Title :
A conditional random field approach for audio-visual people diarization
Author :
Paul, Gay ; Elie, Khoury ; Sylvain, Meignier ; Jean-Marc, Odobez ; Paul, Deleglise
Author_Institution :
Idiap Res. Inst., Martigny, Switzerland
Abstract :
We investigate the problem of audio-visual (AV) person diarization in broadcast data. That is, automatically associate the faces and voices of people and determine when they appear or speak in the video. The contributions are twofolds. First, we formulate the problem within a novel CRF framework that simultaneously performs the AV association of voices and face clusters to build AV person models, and the joint segmentation of the audio and visual streams using a set of AV cues and their association strength.
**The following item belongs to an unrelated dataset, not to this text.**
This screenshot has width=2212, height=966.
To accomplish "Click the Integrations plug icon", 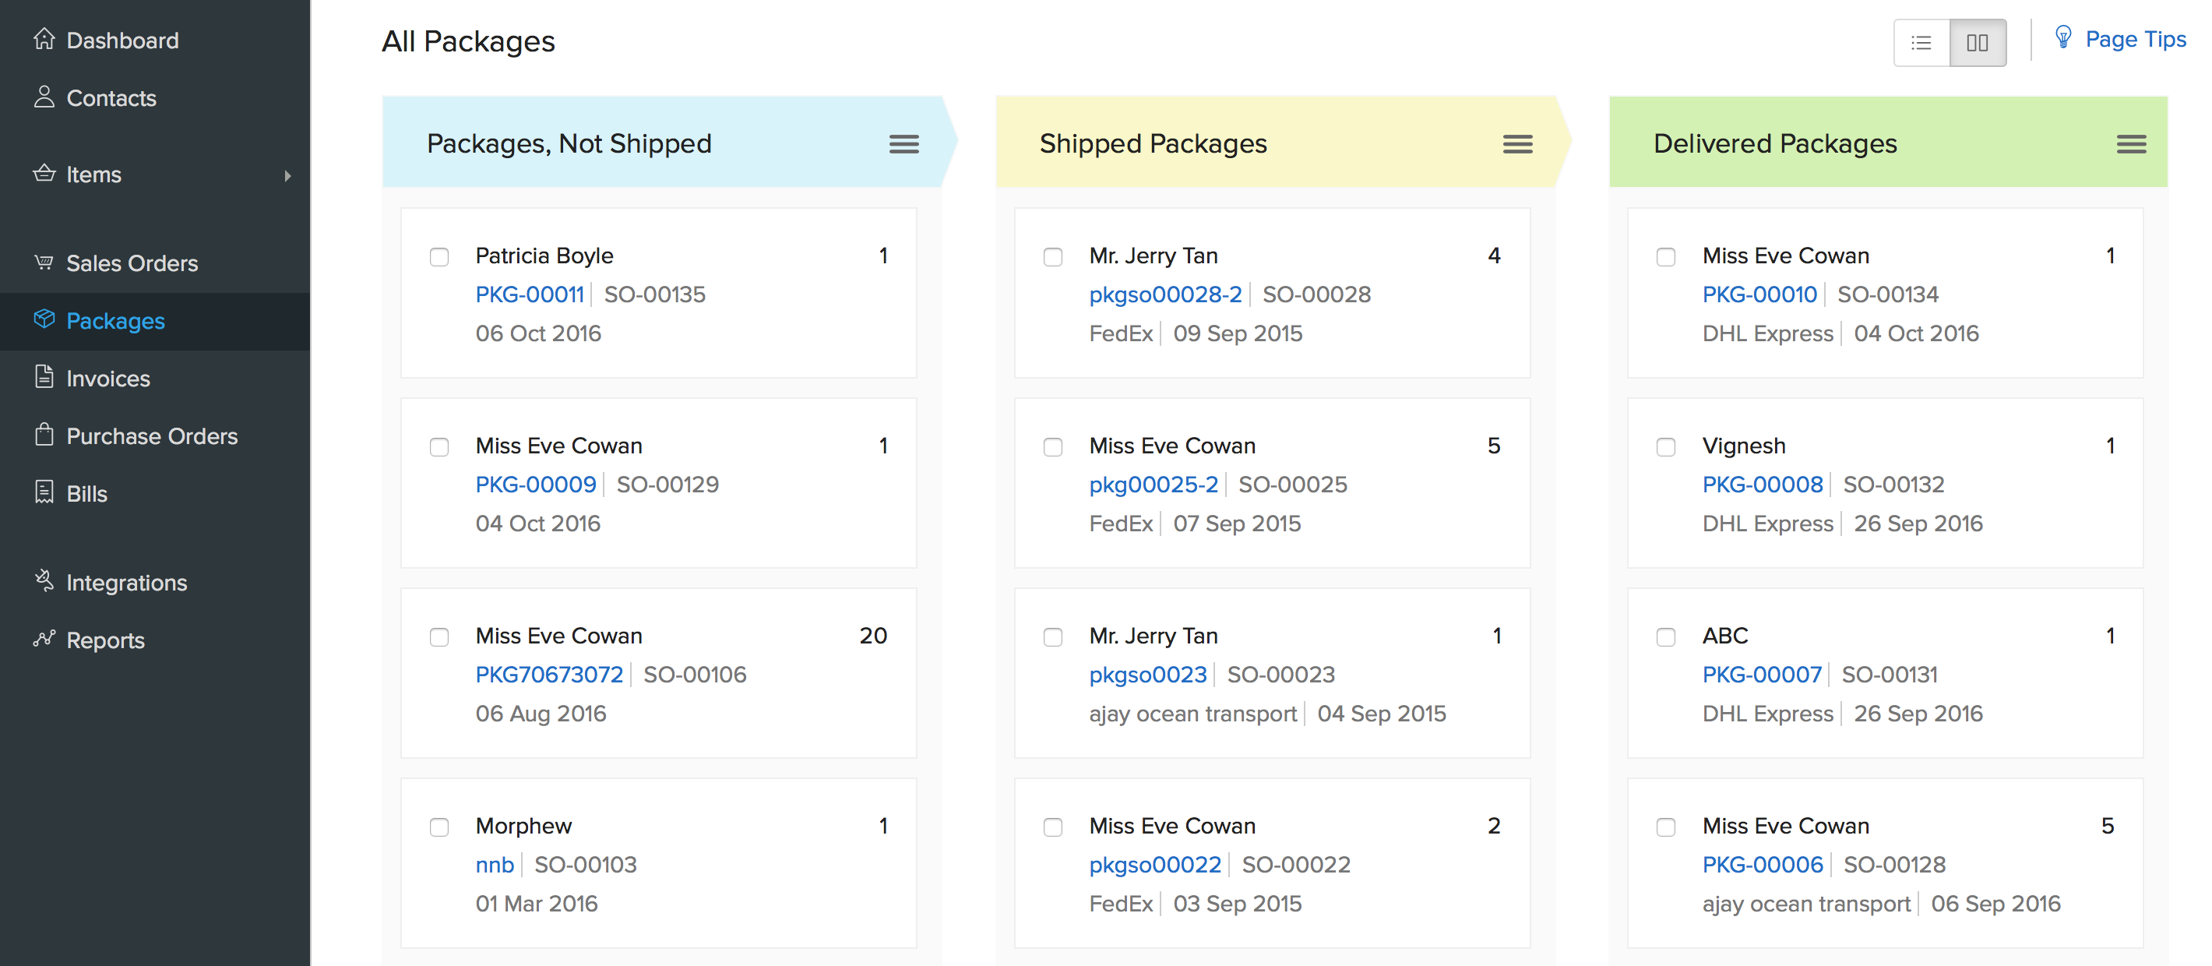I will tap(44, 580).
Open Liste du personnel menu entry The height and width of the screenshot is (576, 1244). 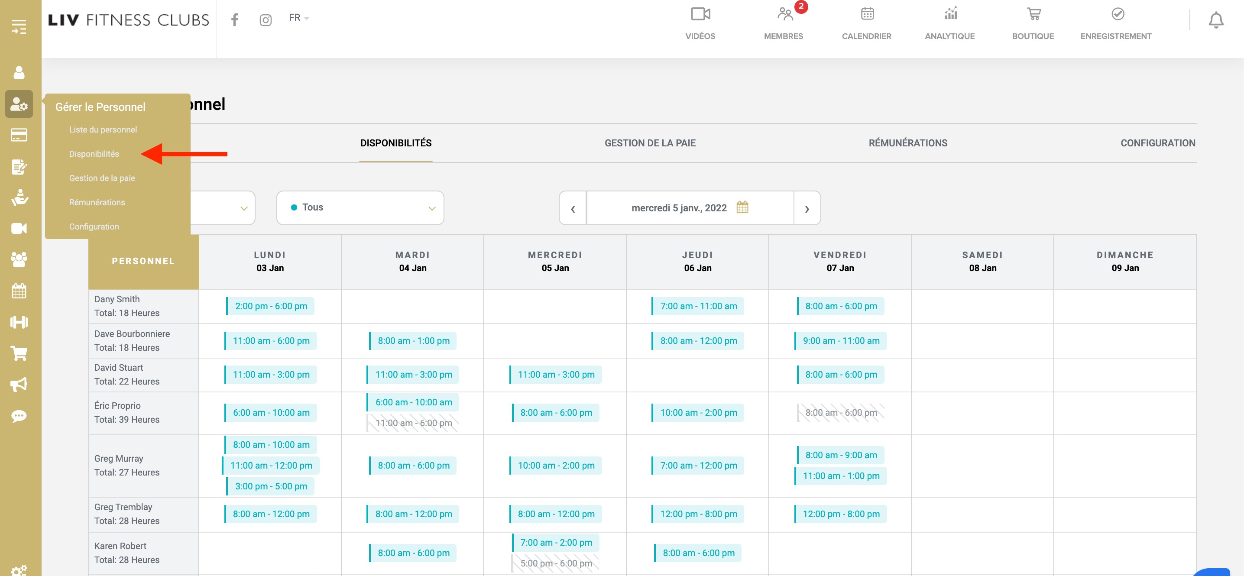click(103, 129)

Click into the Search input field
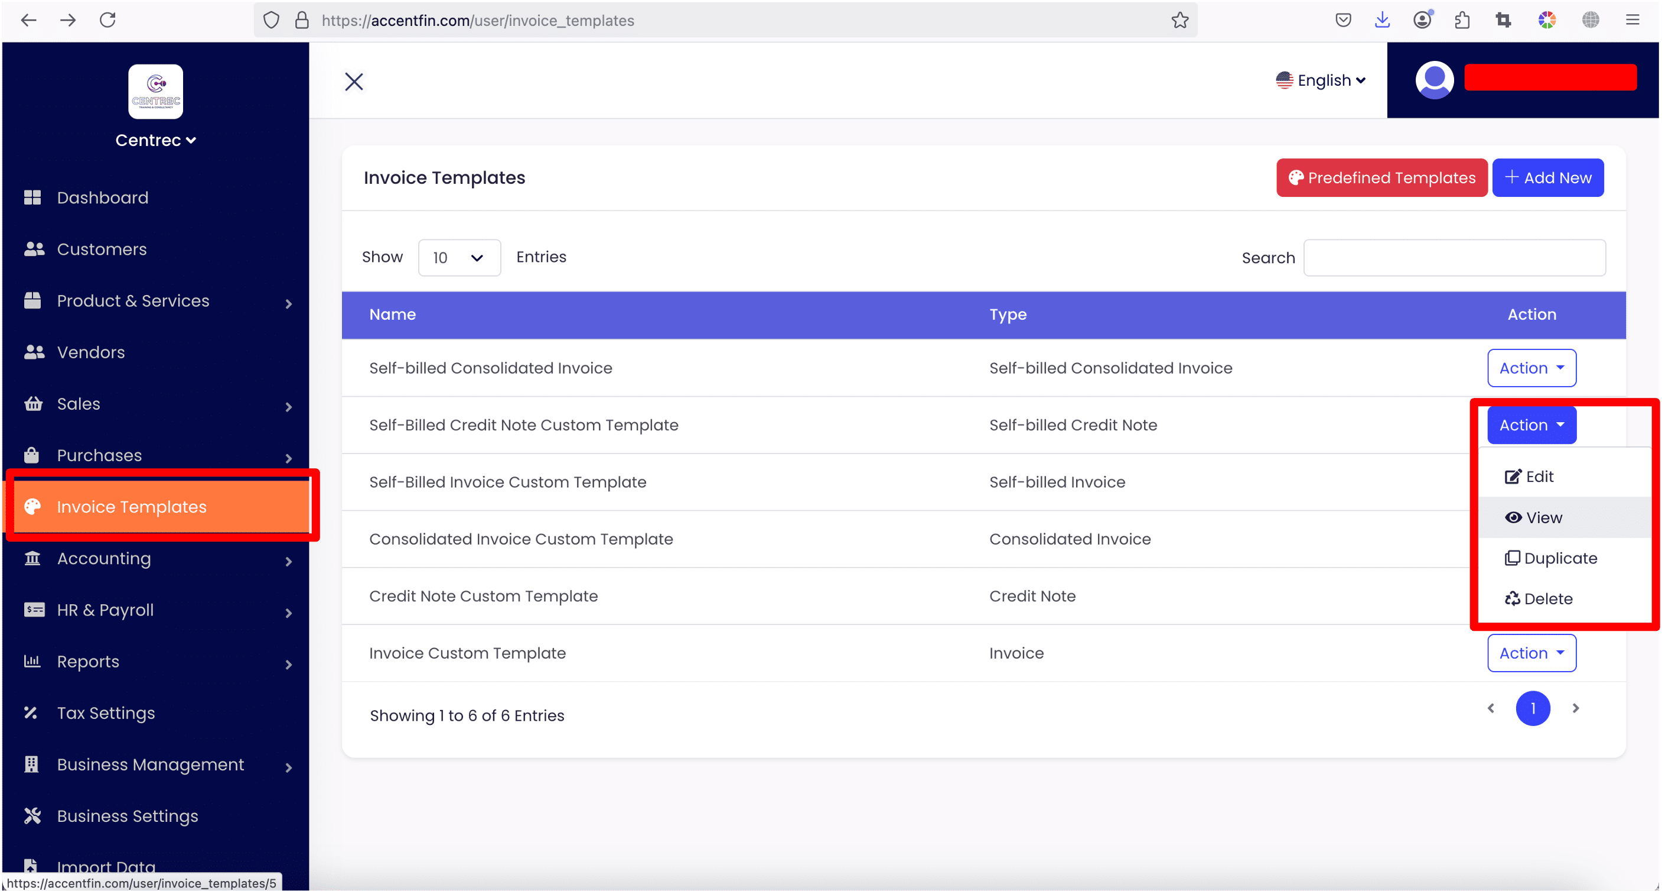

Secondly, we use for this AV association strength a score that does not only rely on lips activity, but also on contextual visual information (face size, position, number of detected faces,...) that leads to more reliable association measures. Experiments on 6 hours of broadcast data show that our framework is able to improve the AV-person diarization especially for speaker segments erroneously labeled in the mono-modal case.
Keywords :
audio signal processing; audio-visual systems; broadcast communication; multimedia communication; speech recognition; video signal processing; AV association; AV person models; CRF framework; audio streams segmentation; audio-visual people diarization; audio-visual person diarization; broadcast data; contextual visual information; speaker segments; visual streams segmentation; Biological system modeling; Data models; Error analysis; Lips; Optimization; TV; Visualization; Audiovisual; Conditional Random Field; diarization;
Conference_Titel :
Acoustics, Speech and Signal Processing (ICASSP), 2014 IEEE International Conference on
Conference_Location :
Florence
DOI :
10.1109/ICASSP.2014.6853569